Try to imagine what it would take to build a robot capable of such a feat, using video cameras for eyes and motorized robotic arms. In fact, although there are lots of really smart people working on machine vision and robotics, we are nowhere near being able to build a robot with even modest perceptual capabilities.
We do all kinds of tasks (walking down a hallway without bumping into the walls or other people, driving, biking, crossing Broadway against the light, skiing, windsurfing, etc.) Although we usually don't think about it, these tasks involve very complex perceptual skills. Our senses must be doing a pretty damn good job.
For example, our photoreceptors respond to a single photon of light. This would be the same thing as going up on the Empire State Building, on a clear night, and if we could persuade everyone in the area to turn off their lights, we could detect the light from a single candle in Hoboken on the other side of the Hudson River.
Subjectivist view: Proponents of this view argue that there is no inherent organization to the world, but rather, our brains organize our perceptions, and we therefore believe the world is, itself, organized. But, in the face of the accuracy and precision of our senses, you must be asking, how could the subjectivist argument stand? If we are so good at detecting and discriminating physical stimuli, then surely we must be perceiving exactly what is physically there.
Gestalt psychologists - who included Wertheimer, Köhler, Wallach, Koffka, and others (most of whom emigrated to the United States before the second World War) - pointed out that our perceptions often do not simply record a stimulus.
Illusory contours
Visual illusion: you see shapes (the white triangle and oval at the top) with well-defined borders. Yet, you can also probably see that the edges of the borders are not present in the image, but rather that you are inferring the existence of these borders, putting them onto the image even though they are not there. The visual system infers that there is a shape in front, occluding the black discs. Herman von Helmholtz, a great 19th century physicist, and one of the scientists who laid the foundation for modern day research on perception, called this an unconscious inference. Note that it doesn't help you to know that this is an illusion. You can't help but see it this way - that's why it is an unconscious inference - you can not consciously control or turn off the illusion.
The key point, and one that you will see repeated in this class, is that this type of filling in, this unconscious inference, this active role of your brain in seeing and also hearing, is not a special case. Much of what we perceive is an illusion; the part played by our senses is at least as important in our perceptions of the world as the part played by the world. And more generally in psychology, the part played by our minds is at least as important as the events that actually transpire.
Fraser's spiral
This looks like a spiral even though it is really a bunch of concentric circles. Again, this is an unconscious inference; even though you know it's not a spiral, you can't help but see it that way.
Shepard tables
Another unconscious inference.

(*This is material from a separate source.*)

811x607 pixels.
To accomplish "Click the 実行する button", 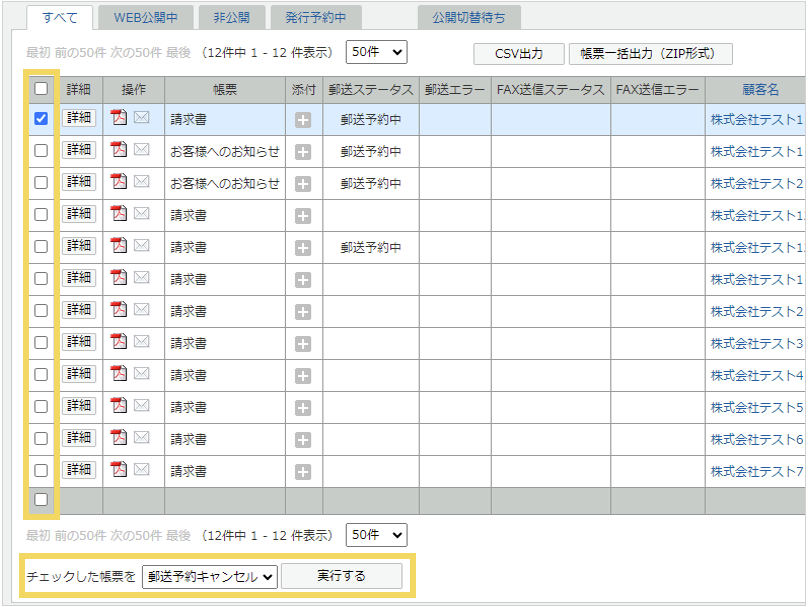I will pos(341,576).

Table tops appear to be different in shape but they are actually identical. A central premise of object perception is that we see objects in a three-dimensional world. If there is an opportunity to interpret a drawing or an image as a three-dimensional object, we do. The two table tops have precisely the same two-dimensional shape on the page, except for a rigid rotation. Nobody believes this when they first look at the illusion. The illusion shows that we don't see the two-dimensional shape drawn on the page, but instead we see the three-dimensional shape of the object in space.
There are lots of other examples of visual and auditory illusions that you'll see/hear throughout the semester. There a number of good visual illusions that you can find on the internet. Here are just of few of the websites that include collections of visual illusions and demonstrations:
Synthetic view: This is the hypothesis that I am most comfortable with, and which I use as the guiding principle in my research and in the courses I teach. The world appears to us the way it does because: (1) We perceive only within the limits of our nervous system, but (2) our nervous system has evolved to reflect certain aspects of the world very accurately.
This acknowledges both of the previous viewpoints, the subjectivist and the objectivist. It agrees with the subjectivist view that our senses themselves play an enormous role in determining how we perceive the world. It also agrees with the objectivist view by claiming that our senses evolved over millions of years under constraints imposed by the world; our senses have evolved so that we can function succesfully.
The point is that the sensory systems of your brain must make some kind of inference because you do not have the opportunity to perceive the world directly. Let's say I clap my hands. You don't hear the distal stimulus, the physical event of clapping, directly. It's not like your head is sandwiched between my hands when I clap them. Rather, your ears sense the air vibrations that propagate through the room as a result of my clapping. Likewise, your eyes don't sense an object directly, as if they were rubbing up against the surface of the object. Instead, light bounces off the surface and into your eyes.
The unconscious inferences are performed by your brain. The neurons in your brain perform computations to process and transform the incoming sensory stimuli (light and sound) to make these inferences. Given the limited/indirect information available, the sensory systems of your brain do remarkably well; most of the time, the unconscious inferences are correct. Occassionally, however, these unconscious inferences fail, giving rise to perceptual illusions. By studying when and how the sensory systems fail, we can learn about how these systems work.